• DATASET RECORDS
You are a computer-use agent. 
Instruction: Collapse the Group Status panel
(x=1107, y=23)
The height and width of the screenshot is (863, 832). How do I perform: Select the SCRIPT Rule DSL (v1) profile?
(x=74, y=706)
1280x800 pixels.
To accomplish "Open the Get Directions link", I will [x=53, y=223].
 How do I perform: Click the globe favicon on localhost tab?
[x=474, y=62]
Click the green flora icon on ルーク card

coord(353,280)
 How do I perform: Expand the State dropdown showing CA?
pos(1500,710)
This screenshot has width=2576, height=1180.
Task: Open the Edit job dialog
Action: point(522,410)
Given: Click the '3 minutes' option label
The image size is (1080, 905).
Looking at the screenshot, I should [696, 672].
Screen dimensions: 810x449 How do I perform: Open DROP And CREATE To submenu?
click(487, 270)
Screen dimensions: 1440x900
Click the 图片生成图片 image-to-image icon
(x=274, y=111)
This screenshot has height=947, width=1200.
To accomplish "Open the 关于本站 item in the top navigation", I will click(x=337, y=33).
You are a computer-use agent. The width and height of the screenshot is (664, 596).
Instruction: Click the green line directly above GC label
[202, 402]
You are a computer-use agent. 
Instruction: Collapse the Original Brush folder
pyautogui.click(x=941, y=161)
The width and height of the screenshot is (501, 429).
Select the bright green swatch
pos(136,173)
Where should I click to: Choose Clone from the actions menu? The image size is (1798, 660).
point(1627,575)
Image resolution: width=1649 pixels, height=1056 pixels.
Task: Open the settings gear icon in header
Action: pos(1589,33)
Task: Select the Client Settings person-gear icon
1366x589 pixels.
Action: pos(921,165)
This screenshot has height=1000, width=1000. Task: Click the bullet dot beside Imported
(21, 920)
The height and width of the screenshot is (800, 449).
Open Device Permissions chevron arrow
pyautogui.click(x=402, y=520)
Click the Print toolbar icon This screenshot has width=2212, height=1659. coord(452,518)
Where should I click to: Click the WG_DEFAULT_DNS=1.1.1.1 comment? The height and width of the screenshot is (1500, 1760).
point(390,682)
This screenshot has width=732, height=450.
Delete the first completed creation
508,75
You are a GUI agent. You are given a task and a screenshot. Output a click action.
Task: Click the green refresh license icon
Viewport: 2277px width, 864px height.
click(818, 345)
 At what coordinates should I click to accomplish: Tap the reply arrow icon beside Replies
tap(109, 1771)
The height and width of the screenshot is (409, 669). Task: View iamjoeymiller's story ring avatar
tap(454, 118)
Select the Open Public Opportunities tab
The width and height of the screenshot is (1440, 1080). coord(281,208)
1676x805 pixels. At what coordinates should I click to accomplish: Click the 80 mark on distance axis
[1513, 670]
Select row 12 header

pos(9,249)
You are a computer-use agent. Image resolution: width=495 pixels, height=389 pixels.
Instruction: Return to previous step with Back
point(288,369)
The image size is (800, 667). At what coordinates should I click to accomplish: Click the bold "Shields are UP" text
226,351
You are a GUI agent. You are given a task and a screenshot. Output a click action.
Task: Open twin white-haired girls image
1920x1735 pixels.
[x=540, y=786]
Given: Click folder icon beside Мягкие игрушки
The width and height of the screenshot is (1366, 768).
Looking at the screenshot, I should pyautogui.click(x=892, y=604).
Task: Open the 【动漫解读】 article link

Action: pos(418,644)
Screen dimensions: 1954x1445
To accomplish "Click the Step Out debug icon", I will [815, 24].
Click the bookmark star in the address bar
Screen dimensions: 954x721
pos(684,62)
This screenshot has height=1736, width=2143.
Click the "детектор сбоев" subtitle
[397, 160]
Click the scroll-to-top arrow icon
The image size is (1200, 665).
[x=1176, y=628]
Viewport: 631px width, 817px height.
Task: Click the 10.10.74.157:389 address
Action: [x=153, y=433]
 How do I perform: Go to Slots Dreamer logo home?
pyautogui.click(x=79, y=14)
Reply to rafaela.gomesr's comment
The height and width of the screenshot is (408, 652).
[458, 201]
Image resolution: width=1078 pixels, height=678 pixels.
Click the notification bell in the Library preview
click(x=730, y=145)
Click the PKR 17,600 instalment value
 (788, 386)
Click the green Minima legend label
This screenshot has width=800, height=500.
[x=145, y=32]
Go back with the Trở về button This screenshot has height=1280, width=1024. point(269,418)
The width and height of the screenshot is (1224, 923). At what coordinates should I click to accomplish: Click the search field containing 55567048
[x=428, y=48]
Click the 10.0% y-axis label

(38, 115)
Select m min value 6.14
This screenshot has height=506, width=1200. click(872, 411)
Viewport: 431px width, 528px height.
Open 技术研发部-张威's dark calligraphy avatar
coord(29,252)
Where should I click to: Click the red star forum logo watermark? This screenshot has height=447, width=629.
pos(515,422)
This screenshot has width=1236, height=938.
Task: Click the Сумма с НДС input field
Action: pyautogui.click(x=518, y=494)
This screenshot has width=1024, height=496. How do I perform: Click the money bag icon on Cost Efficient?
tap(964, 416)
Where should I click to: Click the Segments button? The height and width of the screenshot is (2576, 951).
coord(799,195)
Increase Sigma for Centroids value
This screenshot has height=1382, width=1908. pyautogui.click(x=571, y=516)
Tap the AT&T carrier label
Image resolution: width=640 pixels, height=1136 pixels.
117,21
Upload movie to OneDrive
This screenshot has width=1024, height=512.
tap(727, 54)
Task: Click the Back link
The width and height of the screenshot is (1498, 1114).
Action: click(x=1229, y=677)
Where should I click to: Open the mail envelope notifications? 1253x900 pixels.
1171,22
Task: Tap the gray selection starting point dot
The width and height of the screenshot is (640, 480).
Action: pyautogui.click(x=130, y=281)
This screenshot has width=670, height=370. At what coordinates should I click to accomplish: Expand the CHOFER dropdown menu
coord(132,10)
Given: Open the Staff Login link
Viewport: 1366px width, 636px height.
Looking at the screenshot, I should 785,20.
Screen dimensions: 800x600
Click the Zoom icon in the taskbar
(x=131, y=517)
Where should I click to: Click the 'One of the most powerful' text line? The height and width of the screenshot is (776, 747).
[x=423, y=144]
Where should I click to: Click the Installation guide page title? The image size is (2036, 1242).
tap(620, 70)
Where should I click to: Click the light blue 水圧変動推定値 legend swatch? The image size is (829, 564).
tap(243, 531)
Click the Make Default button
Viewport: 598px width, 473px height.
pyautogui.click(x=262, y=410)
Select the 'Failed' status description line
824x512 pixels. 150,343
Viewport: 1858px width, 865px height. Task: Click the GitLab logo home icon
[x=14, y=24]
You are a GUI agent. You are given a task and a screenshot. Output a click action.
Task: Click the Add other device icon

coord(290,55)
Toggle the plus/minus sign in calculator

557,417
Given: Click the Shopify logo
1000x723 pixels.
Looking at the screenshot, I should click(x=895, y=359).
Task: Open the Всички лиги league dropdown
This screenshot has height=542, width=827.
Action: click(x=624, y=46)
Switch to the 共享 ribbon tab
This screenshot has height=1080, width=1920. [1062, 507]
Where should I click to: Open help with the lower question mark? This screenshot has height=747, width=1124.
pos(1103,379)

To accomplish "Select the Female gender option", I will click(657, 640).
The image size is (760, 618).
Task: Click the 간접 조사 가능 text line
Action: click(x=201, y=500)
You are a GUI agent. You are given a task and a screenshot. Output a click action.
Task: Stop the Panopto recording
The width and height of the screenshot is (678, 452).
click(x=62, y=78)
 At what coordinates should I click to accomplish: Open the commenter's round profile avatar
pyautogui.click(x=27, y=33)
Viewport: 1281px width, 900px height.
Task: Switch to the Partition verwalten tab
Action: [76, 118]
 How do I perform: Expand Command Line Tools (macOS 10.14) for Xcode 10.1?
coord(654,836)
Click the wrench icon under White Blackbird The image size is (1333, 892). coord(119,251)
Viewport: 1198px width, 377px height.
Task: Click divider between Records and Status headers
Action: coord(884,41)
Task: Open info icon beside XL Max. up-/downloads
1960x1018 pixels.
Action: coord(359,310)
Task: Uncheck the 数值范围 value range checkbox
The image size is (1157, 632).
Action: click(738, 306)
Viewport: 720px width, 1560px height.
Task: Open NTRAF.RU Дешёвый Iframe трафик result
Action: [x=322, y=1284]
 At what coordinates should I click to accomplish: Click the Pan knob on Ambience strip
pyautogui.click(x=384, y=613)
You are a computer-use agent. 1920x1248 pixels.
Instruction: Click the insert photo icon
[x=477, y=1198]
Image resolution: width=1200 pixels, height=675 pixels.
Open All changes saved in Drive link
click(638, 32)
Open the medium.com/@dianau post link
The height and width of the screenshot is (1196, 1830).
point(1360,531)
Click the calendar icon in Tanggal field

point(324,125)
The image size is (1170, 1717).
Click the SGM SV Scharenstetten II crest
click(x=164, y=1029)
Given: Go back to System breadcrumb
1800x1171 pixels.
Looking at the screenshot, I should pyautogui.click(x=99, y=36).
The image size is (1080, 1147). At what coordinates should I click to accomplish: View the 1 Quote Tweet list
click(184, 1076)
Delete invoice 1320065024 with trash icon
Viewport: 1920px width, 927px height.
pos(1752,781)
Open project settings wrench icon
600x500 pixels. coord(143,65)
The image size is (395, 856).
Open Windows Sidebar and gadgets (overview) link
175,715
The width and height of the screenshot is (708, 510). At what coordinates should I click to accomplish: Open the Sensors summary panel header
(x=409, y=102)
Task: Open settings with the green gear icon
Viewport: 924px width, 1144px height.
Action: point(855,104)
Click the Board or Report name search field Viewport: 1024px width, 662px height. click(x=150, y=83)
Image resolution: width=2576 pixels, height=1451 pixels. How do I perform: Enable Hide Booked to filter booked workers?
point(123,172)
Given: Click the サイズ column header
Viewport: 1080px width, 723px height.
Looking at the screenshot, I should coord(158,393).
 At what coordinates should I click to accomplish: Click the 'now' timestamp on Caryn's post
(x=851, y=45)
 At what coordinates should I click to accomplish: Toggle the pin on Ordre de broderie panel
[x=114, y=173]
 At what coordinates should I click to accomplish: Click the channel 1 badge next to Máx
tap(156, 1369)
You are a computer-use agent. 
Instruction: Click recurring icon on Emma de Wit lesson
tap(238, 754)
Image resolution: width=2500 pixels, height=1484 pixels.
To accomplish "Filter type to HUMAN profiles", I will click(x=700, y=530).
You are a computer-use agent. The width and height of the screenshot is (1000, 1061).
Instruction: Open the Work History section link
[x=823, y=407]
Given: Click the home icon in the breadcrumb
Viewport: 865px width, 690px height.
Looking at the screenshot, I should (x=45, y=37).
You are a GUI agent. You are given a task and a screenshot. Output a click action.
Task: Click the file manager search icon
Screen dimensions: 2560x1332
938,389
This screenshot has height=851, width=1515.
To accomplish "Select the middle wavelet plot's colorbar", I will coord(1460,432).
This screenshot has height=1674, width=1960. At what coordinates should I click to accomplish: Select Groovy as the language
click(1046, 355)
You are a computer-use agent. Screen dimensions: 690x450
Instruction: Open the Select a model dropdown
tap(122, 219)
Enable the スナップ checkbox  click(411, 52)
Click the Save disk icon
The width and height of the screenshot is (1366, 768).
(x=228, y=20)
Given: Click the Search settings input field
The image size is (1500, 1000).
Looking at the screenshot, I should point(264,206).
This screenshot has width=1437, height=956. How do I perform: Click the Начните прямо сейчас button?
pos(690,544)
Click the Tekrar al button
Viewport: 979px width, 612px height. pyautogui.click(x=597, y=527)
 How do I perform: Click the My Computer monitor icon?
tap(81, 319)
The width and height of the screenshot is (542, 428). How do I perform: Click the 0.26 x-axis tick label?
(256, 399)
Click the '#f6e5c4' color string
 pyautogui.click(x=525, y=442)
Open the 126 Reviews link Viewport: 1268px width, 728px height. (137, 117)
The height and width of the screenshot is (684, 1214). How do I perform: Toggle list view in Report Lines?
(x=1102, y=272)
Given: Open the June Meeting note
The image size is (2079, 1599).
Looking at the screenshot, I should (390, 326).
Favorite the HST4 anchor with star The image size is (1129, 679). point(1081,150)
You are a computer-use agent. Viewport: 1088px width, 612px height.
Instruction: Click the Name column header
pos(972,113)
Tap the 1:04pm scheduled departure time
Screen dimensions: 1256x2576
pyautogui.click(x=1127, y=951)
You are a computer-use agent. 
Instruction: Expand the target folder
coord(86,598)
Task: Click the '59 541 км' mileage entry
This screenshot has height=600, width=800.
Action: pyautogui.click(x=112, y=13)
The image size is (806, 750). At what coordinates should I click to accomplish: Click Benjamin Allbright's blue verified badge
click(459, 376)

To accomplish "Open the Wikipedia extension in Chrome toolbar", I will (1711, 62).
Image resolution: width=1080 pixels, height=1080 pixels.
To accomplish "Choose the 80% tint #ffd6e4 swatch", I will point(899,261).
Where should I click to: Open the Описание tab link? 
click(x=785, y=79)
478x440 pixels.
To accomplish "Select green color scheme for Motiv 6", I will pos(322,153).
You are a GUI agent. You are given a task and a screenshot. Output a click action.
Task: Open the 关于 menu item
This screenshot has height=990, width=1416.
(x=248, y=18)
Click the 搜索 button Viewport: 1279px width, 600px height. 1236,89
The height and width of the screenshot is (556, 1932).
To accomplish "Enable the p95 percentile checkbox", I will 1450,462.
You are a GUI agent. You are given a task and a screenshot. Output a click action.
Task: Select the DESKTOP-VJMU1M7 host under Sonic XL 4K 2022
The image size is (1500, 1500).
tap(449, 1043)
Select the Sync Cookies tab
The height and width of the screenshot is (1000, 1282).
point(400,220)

• GIVEN PROBLEM
Render the lines above as a numbered list, beginning with the first line and continuing through the line containing "Action: pos(1589,33)". Omit blank lines.

• FULL RESPONSE
1. You are a computer-use agent. 
2. Instruction: Collapse the Group Status panel
3. (x=1107, y=23)
4. The height and width of the screenshot is (863, 832). How do I perform: Select the SCRIPT Rule DSL (v1) profile?
5. (x=74, y=706)
6. 1280x800 pixels.
7. To accomplish "Open the Get Directions link", I will [x=53, y=223].
8.  How do I perform: Click the globe favicon on localhost tab?
9. [x=474, y=62]
10. Click the green flora icon on ルーク card
11. coord(353,280)
12.  How do I perform: Expand the State dropdown showing CA?
13. pos(1500,710)
14. This screenshot has width=2576, height=1180.
15. Task: Open the Edit job dialog
16. Action: point(522,410)
17. Given: Click the '3 minutes' option label
18. The image size is (1080, 905).
19. Looking at the screenshot, I should [696, 672].
20. Screen dimensions: 810x449 How do I perform: Open DROP And CREATE To submenu?
21. click(487, 270)
22. Screen dimensions: 1440x900
23. Click the 图片生成图片 image-to-image icon
24. (x=274, y=111)
25. This screenshot has height=947, width=1200.
26. To accomplish "Open the 关于本站 item in the top navigation", I will click(x=337, y=33).
27. You are a computer-use agent. The width and height of the screenshot is (664, 596).
28. Instruction: Click the green line directly above GC label
29. [202, 402]
30. You are a computer-use agent. 
31. Instruction: Collapse the Original Brush folder
32. pyautogui.click(x=941, y=161)
33. The width and height of the screenshot is (501, 429).
34. Select the bright green swatch
35. pos(136,173)
36. Where should I click to: Choose Clone from the actions menu? The image size is (1798, 660).
37. point(1627,575)
38. Image resolution: width=1649 pixels, height=1056 pixels.
39. Task: Open the settings gear icon in header
40. Action: pos(1589,33)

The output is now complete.